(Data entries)
+ + + + +
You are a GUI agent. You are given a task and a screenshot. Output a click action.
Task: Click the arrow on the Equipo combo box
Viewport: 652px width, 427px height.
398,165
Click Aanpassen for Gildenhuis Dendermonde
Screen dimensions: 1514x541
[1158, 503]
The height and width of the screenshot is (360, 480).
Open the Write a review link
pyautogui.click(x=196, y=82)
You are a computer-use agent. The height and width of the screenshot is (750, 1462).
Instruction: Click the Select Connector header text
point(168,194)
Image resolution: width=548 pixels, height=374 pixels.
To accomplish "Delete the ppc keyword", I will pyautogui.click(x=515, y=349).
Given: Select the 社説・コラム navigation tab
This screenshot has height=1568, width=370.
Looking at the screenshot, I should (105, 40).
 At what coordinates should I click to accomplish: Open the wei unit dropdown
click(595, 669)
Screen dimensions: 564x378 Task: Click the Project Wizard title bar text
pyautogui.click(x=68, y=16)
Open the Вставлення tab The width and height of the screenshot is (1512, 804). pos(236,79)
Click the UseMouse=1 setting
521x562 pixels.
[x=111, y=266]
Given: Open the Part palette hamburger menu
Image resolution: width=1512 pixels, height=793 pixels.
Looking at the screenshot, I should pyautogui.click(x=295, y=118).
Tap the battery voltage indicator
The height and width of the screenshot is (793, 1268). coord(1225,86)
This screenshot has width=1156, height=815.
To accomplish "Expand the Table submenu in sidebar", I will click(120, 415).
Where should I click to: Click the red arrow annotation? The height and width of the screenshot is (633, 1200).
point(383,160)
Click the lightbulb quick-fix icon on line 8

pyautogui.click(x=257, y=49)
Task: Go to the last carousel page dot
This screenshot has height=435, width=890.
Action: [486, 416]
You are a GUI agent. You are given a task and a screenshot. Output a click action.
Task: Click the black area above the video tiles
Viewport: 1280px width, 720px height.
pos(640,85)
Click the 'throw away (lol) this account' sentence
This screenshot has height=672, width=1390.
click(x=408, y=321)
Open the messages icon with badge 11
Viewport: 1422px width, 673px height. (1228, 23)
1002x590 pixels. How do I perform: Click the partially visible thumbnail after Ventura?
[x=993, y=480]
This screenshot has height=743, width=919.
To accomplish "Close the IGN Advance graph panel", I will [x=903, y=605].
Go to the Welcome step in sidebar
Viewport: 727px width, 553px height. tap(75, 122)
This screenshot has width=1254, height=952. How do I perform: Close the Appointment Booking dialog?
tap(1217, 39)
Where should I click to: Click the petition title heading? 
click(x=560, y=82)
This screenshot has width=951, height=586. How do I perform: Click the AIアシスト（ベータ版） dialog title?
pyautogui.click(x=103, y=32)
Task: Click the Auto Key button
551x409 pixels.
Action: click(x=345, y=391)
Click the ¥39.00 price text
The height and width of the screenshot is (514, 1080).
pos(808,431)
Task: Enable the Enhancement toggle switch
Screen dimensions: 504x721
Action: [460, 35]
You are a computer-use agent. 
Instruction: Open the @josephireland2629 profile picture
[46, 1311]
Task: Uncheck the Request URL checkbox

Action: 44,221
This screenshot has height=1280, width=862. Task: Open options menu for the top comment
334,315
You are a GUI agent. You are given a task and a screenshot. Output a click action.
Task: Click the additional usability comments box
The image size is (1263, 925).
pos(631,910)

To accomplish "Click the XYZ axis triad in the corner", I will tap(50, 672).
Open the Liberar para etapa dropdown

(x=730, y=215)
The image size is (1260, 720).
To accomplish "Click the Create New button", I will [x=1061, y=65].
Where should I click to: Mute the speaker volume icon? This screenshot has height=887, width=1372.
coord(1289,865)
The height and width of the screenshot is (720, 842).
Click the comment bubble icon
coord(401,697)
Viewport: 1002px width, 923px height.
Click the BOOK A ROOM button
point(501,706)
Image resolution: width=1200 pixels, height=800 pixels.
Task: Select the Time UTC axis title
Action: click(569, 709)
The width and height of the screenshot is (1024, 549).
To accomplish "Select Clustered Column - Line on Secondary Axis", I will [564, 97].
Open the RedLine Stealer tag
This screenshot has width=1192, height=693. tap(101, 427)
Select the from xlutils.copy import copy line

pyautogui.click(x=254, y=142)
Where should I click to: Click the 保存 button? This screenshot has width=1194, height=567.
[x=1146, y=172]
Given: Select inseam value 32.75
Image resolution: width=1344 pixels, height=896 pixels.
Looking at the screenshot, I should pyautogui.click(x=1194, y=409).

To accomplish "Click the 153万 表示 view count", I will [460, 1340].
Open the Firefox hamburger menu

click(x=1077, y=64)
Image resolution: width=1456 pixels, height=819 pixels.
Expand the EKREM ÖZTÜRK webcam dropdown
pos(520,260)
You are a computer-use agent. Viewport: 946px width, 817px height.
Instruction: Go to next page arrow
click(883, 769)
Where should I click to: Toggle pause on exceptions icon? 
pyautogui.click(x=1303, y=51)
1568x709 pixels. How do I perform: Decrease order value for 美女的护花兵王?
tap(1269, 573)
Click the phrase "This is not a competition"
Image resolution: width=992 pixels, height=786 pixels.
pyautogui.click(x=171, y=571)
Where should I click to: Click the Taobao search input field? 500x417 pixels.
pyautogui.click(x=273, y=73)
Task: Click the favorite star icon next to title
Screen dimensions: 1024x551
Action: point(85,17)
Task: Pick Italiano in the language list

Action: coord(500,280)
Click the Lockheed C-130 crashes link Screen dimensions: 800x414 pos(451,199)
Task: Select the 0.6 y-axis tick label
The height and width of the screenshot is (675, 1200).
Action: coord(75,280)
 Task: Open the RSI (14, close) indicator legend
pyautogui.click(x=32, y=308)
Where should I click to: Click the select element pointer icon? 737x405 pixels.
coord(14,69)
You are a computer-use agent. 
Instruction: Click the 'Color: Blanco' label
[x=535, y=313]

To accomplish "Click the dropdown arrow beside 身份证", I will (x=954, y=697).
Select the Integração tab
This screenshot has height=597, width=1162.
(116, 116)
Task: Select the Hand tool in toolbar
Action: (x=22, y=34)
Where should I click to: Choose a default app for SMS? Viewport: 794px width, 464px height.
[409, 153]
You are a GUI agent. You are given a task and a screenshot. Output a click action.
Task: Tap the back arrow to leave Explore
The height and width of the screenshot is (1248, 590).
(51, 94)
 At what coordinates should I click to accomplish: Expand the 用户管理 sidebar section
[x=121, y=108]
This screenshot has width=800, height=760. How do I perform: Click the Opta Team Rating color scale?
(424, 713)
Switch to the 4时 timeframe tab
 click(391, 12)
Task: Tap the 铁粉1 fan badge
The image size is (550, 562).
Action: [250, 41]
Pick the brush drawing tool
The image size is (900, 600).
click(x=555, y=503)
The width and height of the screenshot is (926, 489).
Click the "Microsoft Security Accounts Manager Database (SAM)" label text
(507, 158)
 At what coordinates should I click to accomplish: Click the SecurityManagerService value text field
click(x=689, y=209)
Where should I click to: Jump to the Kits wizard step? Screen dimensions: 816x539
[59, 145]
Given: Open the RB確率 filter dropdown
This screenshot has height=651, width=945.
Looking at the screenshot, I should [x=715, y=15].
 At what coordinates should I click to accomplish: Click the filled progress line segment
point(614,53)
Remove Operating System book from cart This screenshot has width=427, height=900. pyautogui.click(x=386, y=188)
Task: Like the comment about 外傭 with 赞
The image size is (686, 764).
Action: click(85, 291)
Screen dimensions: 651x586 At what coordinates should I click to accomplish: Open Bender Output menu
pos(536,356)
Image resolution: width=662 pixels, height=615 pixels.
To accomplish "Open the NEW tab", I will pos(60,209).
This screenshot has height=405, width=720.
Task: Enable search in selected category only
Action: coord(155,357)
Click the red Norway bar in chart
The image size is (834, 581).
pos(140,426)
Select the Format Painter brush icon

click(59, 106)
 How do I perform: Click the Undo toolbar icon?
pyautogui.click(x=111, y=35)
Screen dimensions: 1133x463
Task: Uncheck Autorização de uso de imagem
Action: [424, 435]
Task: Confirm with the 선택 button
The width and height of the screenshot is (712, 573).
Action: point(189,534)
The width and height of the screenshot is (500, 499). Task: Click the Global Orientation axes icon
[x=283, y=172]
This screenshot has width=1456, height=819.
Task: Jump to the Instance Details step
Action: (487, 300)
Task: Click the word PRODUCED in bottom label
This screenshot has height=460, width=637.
+ + + + +
§ **Action item**
From the data above, reproduce word for word the lines running from the line with "This screenshot has width=800, height=760." to the line with "Image resolution: width=662", ends included.

§ **Solution below**
This screenshot has width=800, height=760. How do I perform: Click the Opta Team Rating color scale?
(424, 713)
Switch to the 4时 timeframe tab
 click(391, 12)
Task: Tap the 铁粉1 fan badge
The image size is (550, 562).
Action: [250, 41]
Pick the brush drawing tool
The image size is (900, 600).
click(x=555, y=503)
The width and height of the screenshot is (926, 489).
Click the "Microsoft Security Accounts Manager Database (SAM)" label text
(507, 158)
 At what coordinates should I click to accomplish: Click the SecurityManagerService value text field
click(x=689, y=209)
Where should I click to: Jump to the Kits wizard step? Screen dimensions: 816x539
[59, 145]
Given: Open the RB確率 filter dropdown
This screenshot has height=651, width=945.
Looking at the screenshot, I should [x=715, y=15].
 At what coordinates should I click to accomplish: Click the filled progress line segment
point(614,53)
Remove Operating System book from cart This screenshot has width=427, height=900. pyautogui.click(x=386, y=188)
Task: Like the comment about 外傭 with 赞
The image size is (686, 764).
Action: click(85, 291)
Screen dimensions: 651x586 At what coordinates should I click to accomplish: Open Bender Output menu
pos(536,356)
Image resolution: width=662 pixels, height=615 pixels.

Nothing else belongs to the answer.